Records from a dataset
== Segment start ==
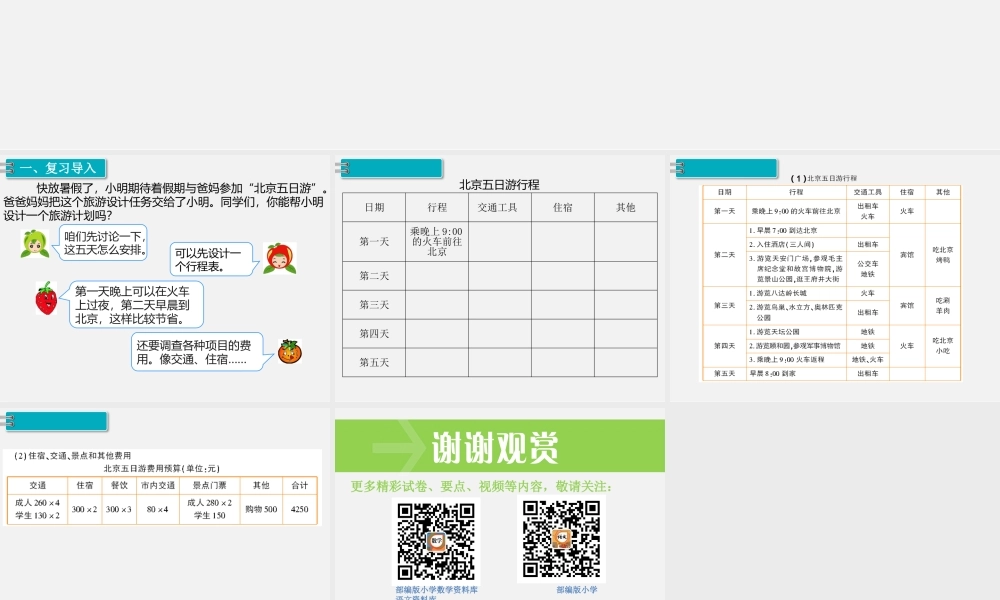This screenshot has width=1000, height=600.
Task: Click the 北京五日游行程 table title
Action: pyautogui.click(x=499, y=185)
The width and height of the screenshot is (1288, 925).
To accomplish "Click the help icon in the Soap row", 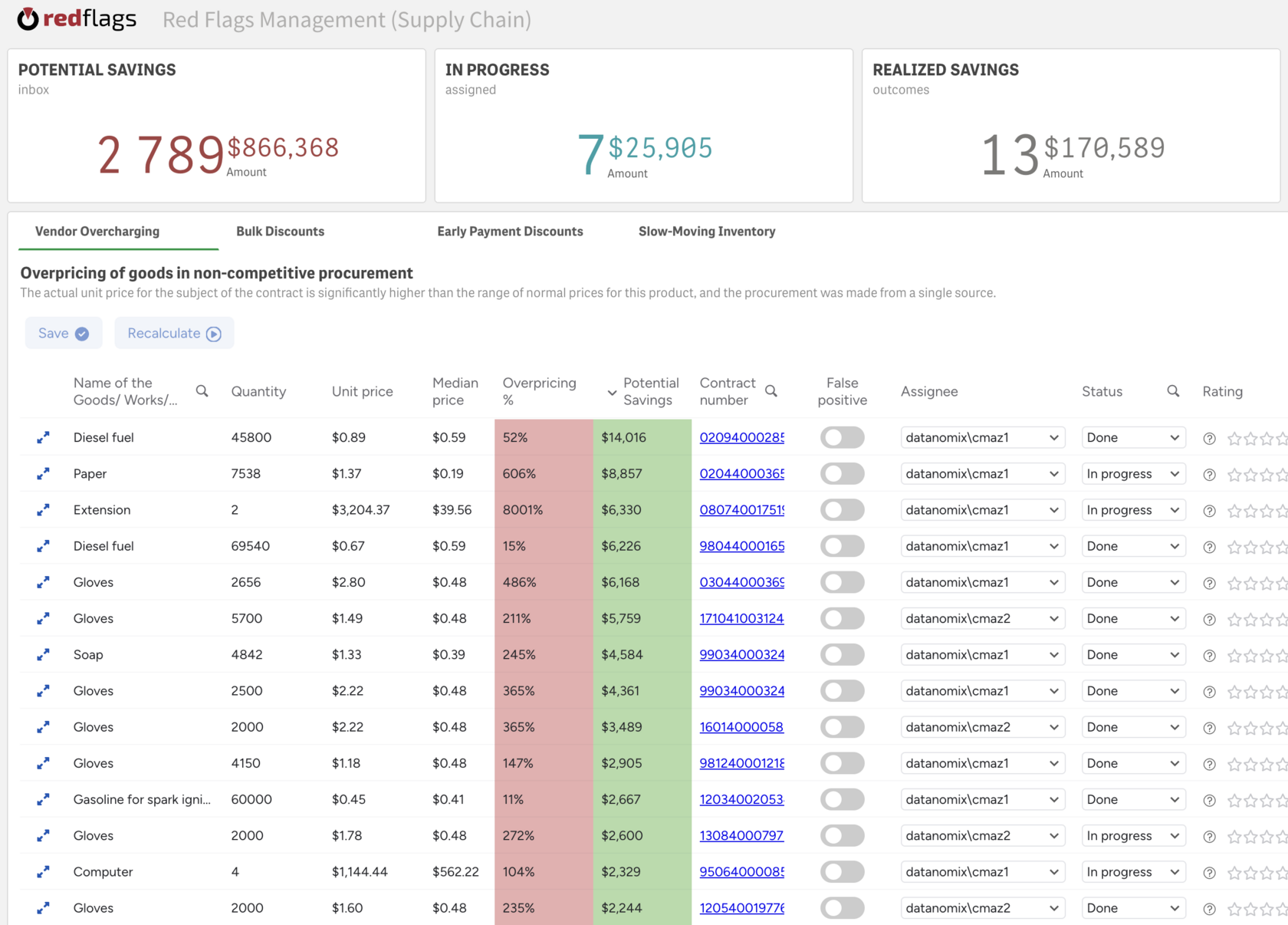I will pos(1209,656).
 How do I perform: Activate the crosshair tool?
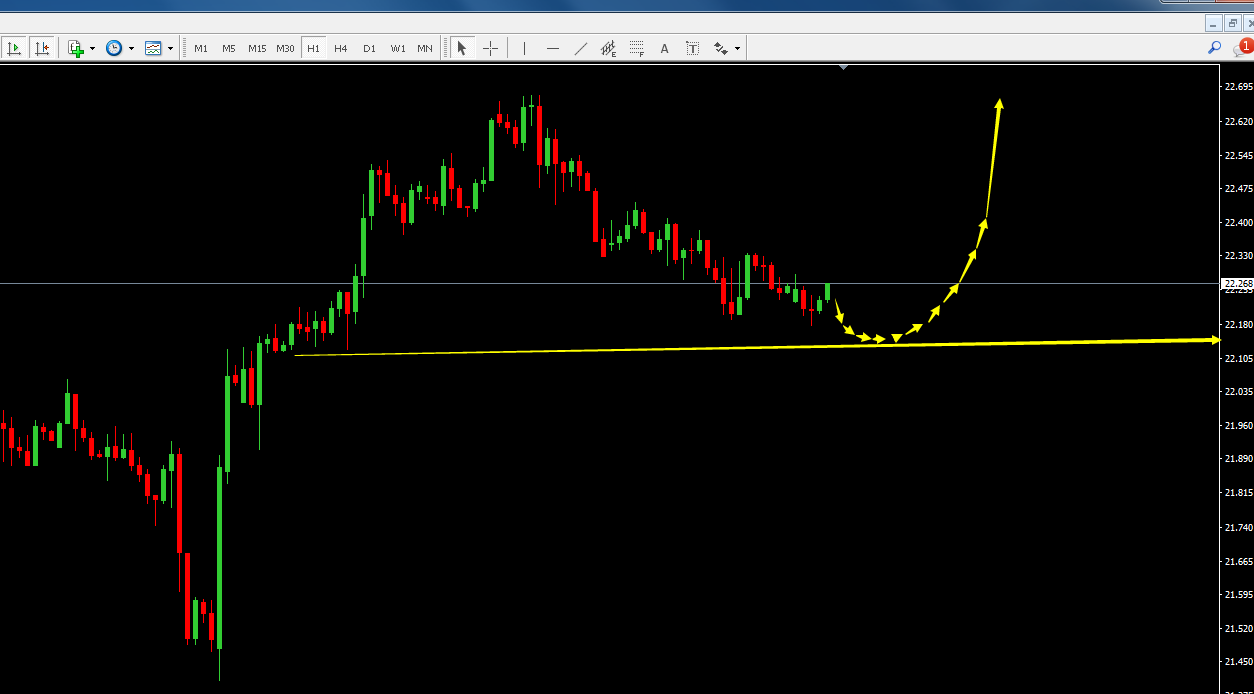point(490,48)
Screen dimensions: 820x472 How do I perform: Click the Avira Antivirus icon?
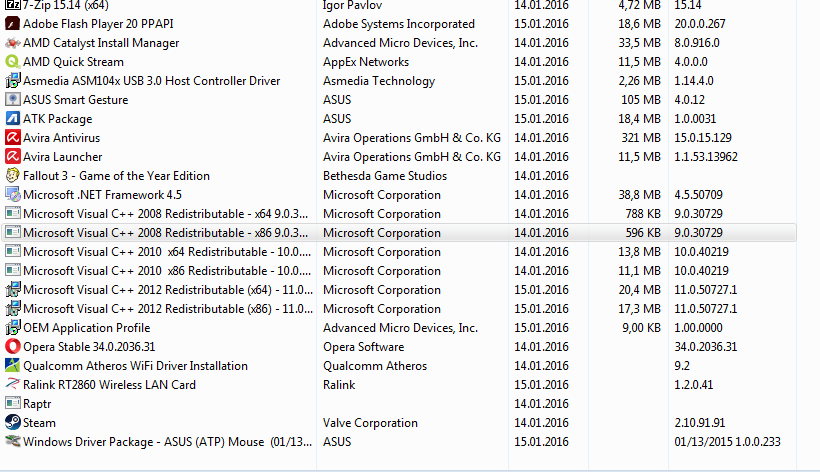point(12,138)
== Segment end ==
Exercise directions:
Both ends included, copy the lines from the one holding "How do I perform: Activate" to the last line of the entries exactly, with all pictures left out.

Your solution:
 How do I perform: Activate the crosshair tool?
point(490,48)
Screen dimensions: 820x472 How do I perform: Click the Avira Antivirus icon?
point(12,138)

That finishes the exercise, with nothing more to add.